The script does NOT use `set -u` because `nvm.sh` references unbound variables.
---
## Build Pipeline
```
iso/build-live-iso.sh (host — stages overlay, builds Docker image if needed)
└─ Docker: void-installer-builder:latest
└─ iso/_inner-build-live.sh
├─ dconf compile (pre-bakes system-db)
└─ void-mklive/mklive.sh -a x86_64 -r <repo> -I <include_dir> ...
└─ squashfs + GRUB + ISO 9660
```
Output: `out/void-live-stable.iso` (~2.9 GB)

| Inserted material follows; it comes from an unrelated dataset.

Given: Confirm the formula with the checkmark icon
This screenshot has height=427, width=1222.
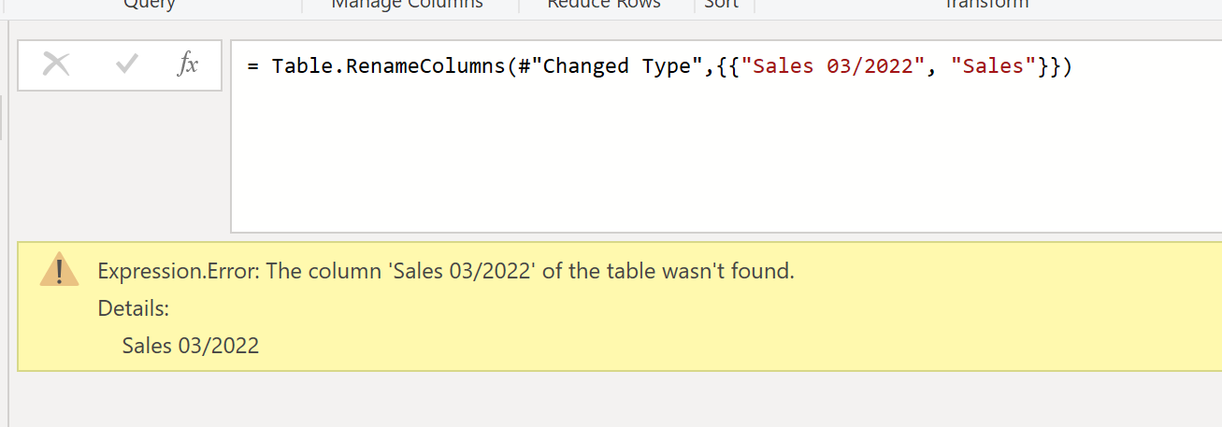Looking at the screenshot, I should 127,64.
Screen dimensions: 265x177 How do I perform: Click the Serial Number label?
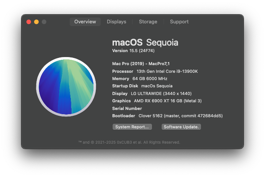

### Build artifacts that must NOT be committed
- `build/live-includes/` — generated staging tree (hundreds of binary assets)
- `out/` — ISO output
- `cache/` — cloned void-mklive, xbps package cache
---
## QEMU Testing
```bash
cp /usr/share/OVMF/OVMF_VARS.fd out/OVMF_VARS.live.fd
qemu-system-x86_64 -name void-live-test -machine q35,accel=kvm:tcg -cpu max \
-m 4096 -smp 4 \
-drive "if=pflash,format=raw,readonly=on,file=/usr/share/OVMF/OVMF_CODE.fd" \
-drive "if=pflash,format=raw,file=out/OVMF_VARS.live.fd" \
-cdrom out/void-live-stable.iso -boot order=d,menu=off \
-netdev user,id=n0 -device virtio-net-pci,netdev=n0 \
-serial "unix:out/live-serial.sock,server,nowait" \
-monitor "unix:out/qemu-monitor.sock,server,nowait" \
-device virtio-vga -display gtk,gl=off &
```
Serial console access (root shell for diagnostics):
```python
import socket, time
s = socket.socket(socket.AF_UNIX, socket.SOCK_STREAM)
s.connect('out/live-serial.sock')
# send commands, read output
```
GPU in QEMU: `virtio-vga` is detected as virtual → `modesetting + LIBGL_ALWAYS_SOFTWARE=1`.